Recombinant Filaggrin-2 microneedles reverse androgenetic alopecia by rescuing mitochondrial dysfunction in dermal papilla cells.

Abstract

Androgenetic alopecia (AGA) is characterized by dihydrotestosterone (DHT)-induced damage to dermal papilla cells (DPCs), leading to hair follicle miniaturization. Current therapies (minoxidil, finasteride) are limited by single-target mechanisms, poor skin penetration, and systemic side effects, highlighting an urgent need for innovative treatments. In this study, we identified DHT-mediated downregulation of Filaggrin 2 (FLG2) in DPCs as a key contributor to AGA pathogenesis. To address this, we developed recombinant FLG2 (rFLG2) delivered via hyaluronic acid microneedle systems (HA/MNs), designated as rFLG2@HA/MNs, which effectively promoted hair follicle regeneration and mitigated DHT-induced DPCs damage. In an AGA mouse model, rFLG2@HA/MNs significantly enhanced hair follicle density and prolonged the anagen phase. Additionally, rFLG2@HA/MNs facilitated the regeneration of undamaged hair follicles and accelerated wound healing in full-thickness defect models, addressing the comorbidity of AGA with scalp barrier disruption.
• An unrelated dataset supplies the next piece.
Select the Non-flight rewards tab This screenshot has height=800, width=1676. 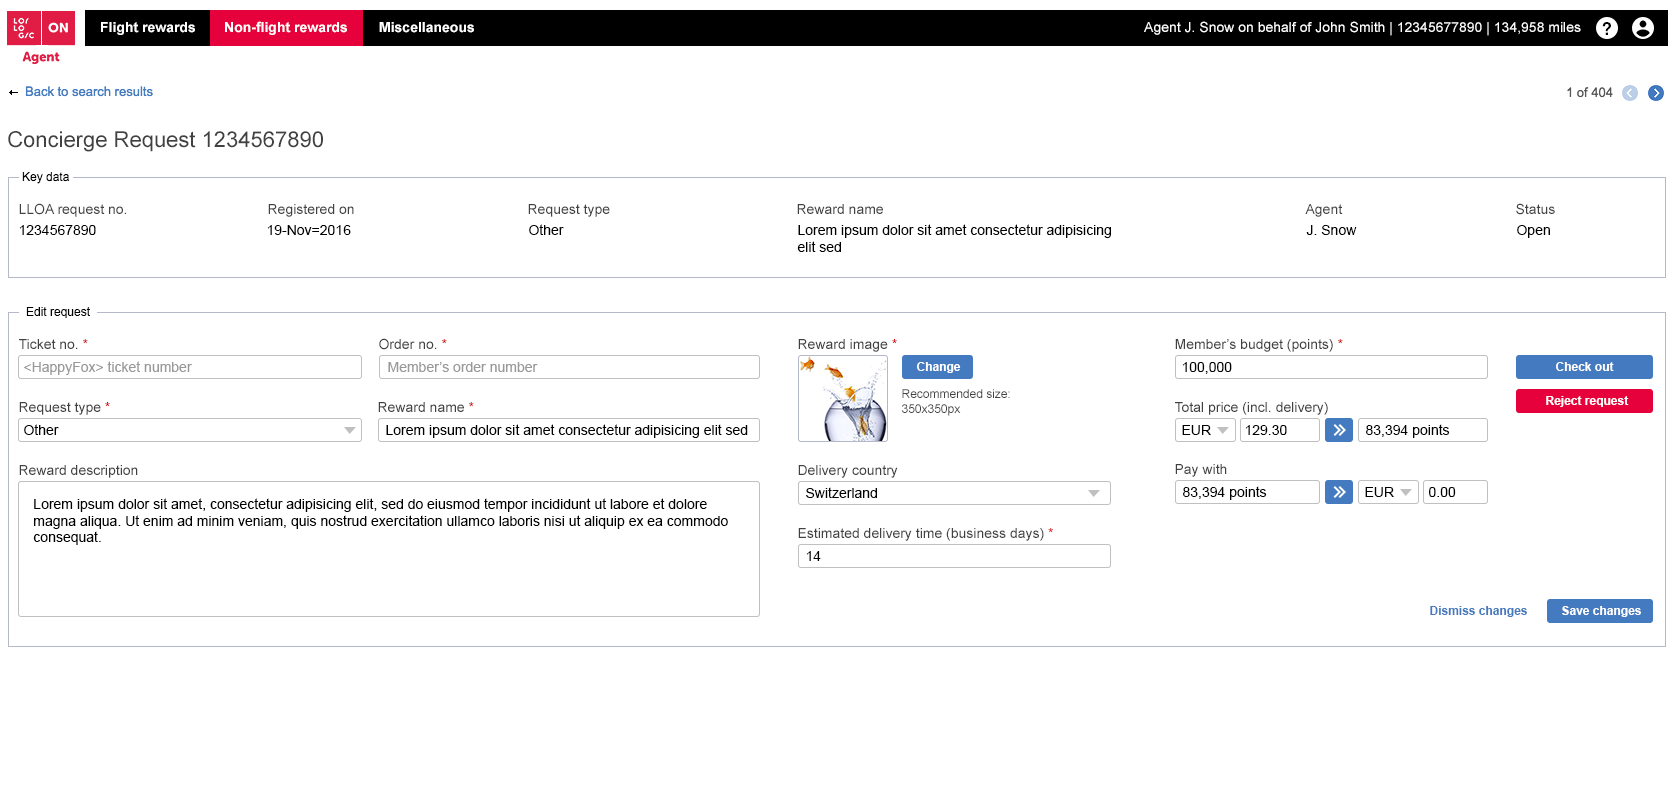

Mechanistically, DHT downregulates FLG2 expression in DPCs; exogenous rFLG2 then rescued DHT-impaired DPCs viability, migration, and adhesion by activating the MAPK/Erk signaling pathway, rebalancing Bcl-2/Bax expression, and restoring mitochondrial function. These findings underscore the therapeutic potential of rFLG2 in hair regeneration, establishing FLG2 as a critical target for AGA treatment and offering a comprehensive strategy to combat DHT-induced DPCs dysfunction.